Simply, ATOIDs serve a purpose as a resourse for taxpayers that the register of private rulings will never be (given its size). Also, it creates confidence in the private ruling system.
So if the Commissioner has decided to end ATOIDs, then what is he going to replace it with so taxpayers have both the resources and the confidence in the private ruling system?
Lets see how many are issued in 2017?
This one is for my Quantity Surveyor friends who love to put together depreciation schedules…
The Commissioner has released a draft Taxation Ruling that considers whether a composite item is itself a depreciating asset or whether its components are separate depreciating assets.
And this is a great question. How far down do we break something down before we start claiming depreciation on it? Part, compound, element, proton, quark?

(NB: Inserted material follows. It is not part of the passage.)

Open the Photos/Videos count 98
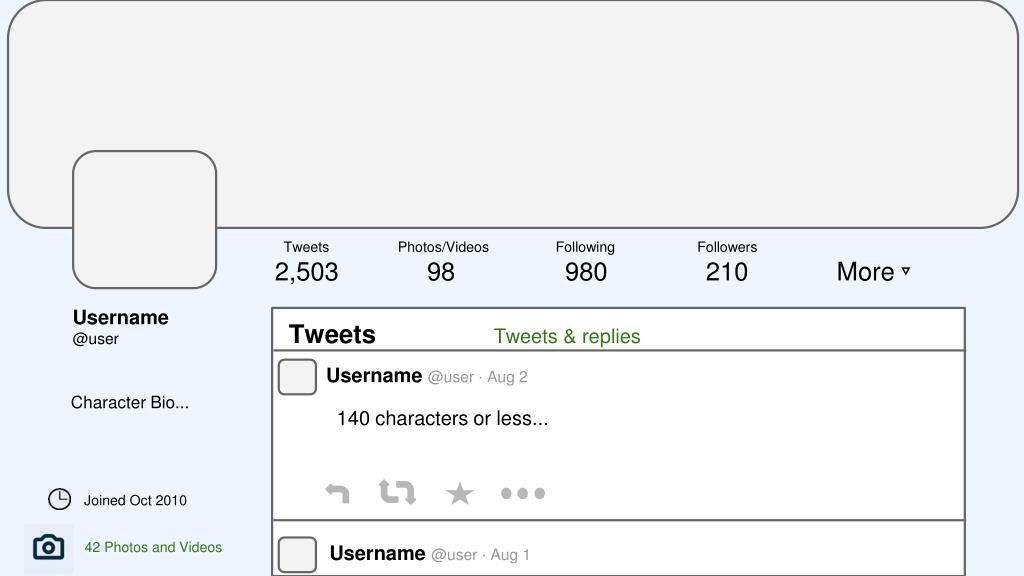 (443, 263)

The Commissioner states that for a component of a composite assets to be considered to be a separate depreciating asset, it is necessary that the component is capable of being separately identified as having commercial and economic value.
The main principles that need to be taken into account in determining whether a composite item is a single depreciating asset are:
- Whether the depreciating asset will tend to be the item that performs a separate identifiable function;
- Whether the asset is an item that performs a discrete function;
- Whether there is a high degree of physical integration of the components;
- Whether attaching the item to another asset, varies the performance of that asset; and
- Whether the item is purchased as a system to function together as a whole and which are necessarily connected in their operation.
The draft ruling has a series of examples that use these factors. For example, the draft Ruling concludes that:
- Connected warehouse storage racks are a single depreciable asset but unconnected racks are not;
- A desktop computer package, including a monitor, keyboard and a mouse, is a single depreciable asset but an additional printer is not;
- A mainframe and 50 slave terminals is a single depreciating asset;
- A built-in GPS unit in a car is a part of the car but a portable GPS unit is not; and
- A solar system is a single depreciable asset.
However, it is worth noting that in many cases adding a new component is a separate depreciable asset and not a modification to the existing asset. For example, adding additional solar panels to a current system will see the new panels treated as a separate depreciable asset.
These are the best 10 excuses for not lodging an individual tax return given to the UK Revenue and Customs in 2016:
- My tax return was on my yacht, which caught fire.
- A wasp in my car caused me to have an accident and my tax return, which was inside, was destroyed.
- My wife helps me with my tax return, but she had a headache for ten days.
- My dog ate my tax return…and all of the reminders.
- I couldn’t complete my tax return, because my husband left me and took our accountant with him. I am currently trying to find a new accountant.
- My child scribbled all over the tax return, so I wasn’t able to send it back.
- I work for myself, but a colleague borrowed my tax return to photocopy it and lost it.
- My husband told me the deadline was the 31st March.
- My internet connection failed.
- The postman doesn’t deliver to my house.
So make sure in any divorce you get the accountant!